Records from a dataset
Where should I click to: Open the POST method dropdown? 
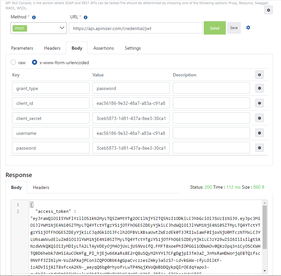(38, 28)
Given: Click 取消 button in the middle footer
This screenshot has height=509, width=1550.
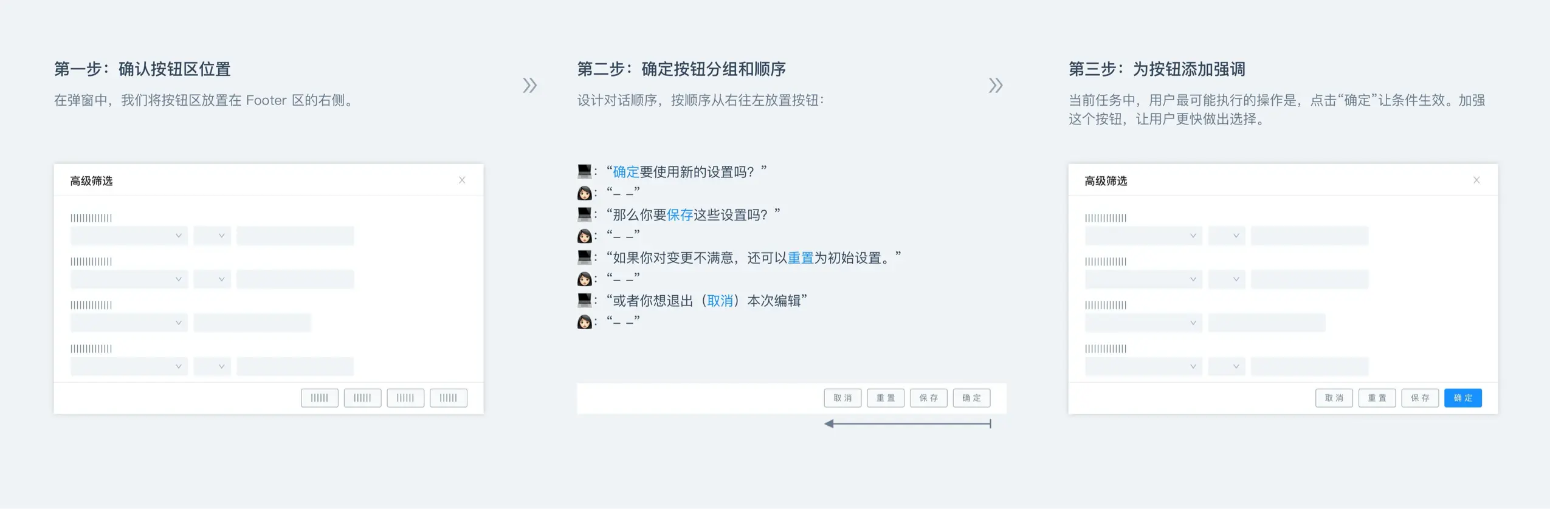Looking at the screenshot, I should pyautogui.click(x=842, y=398).
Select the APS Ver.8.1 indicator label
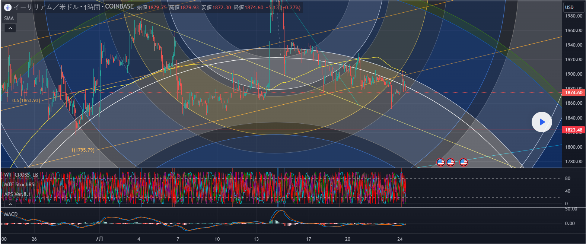The width and height of the screenshot is (586, 244). click(17, 194)
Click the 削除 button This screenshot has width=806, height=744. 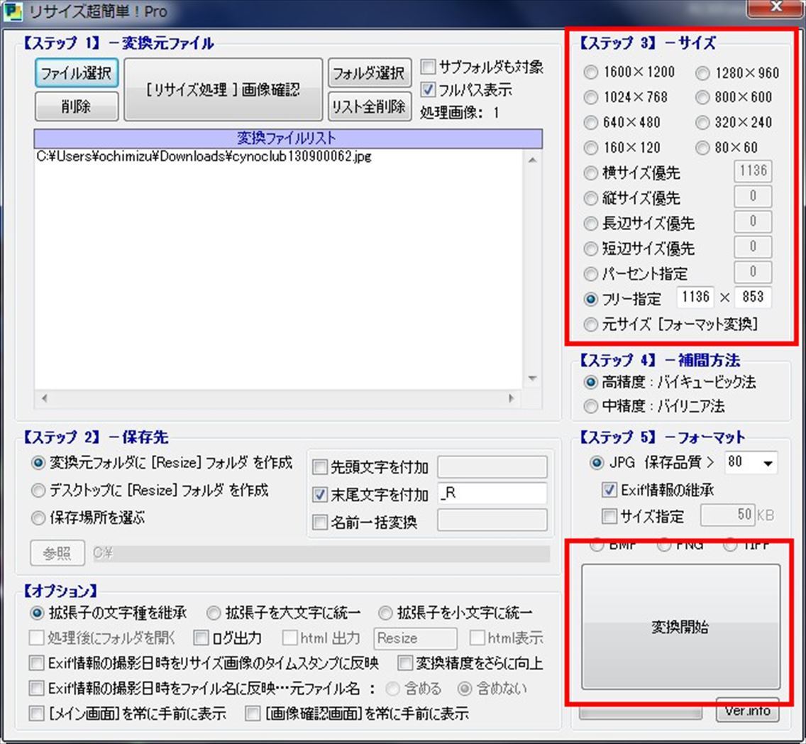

**Task prompt:** Drop the pictures and set down the data above exactly.

**Answer for this exercise:**
Where should I click to: Open the POST method dropdown? 
(38, 28)
Given: Click 取消 button in the middle footer
This screenshot has height=509, width=1550.
Looking at the screenshot, I should pyautogui.click(x=842, y=398).
Select the APS Ver.8.1 indicator label
The width and height of the screenshot is (586, 244). click(17, 194)
Click the 削除 button This screenshot has width=806, height=744. 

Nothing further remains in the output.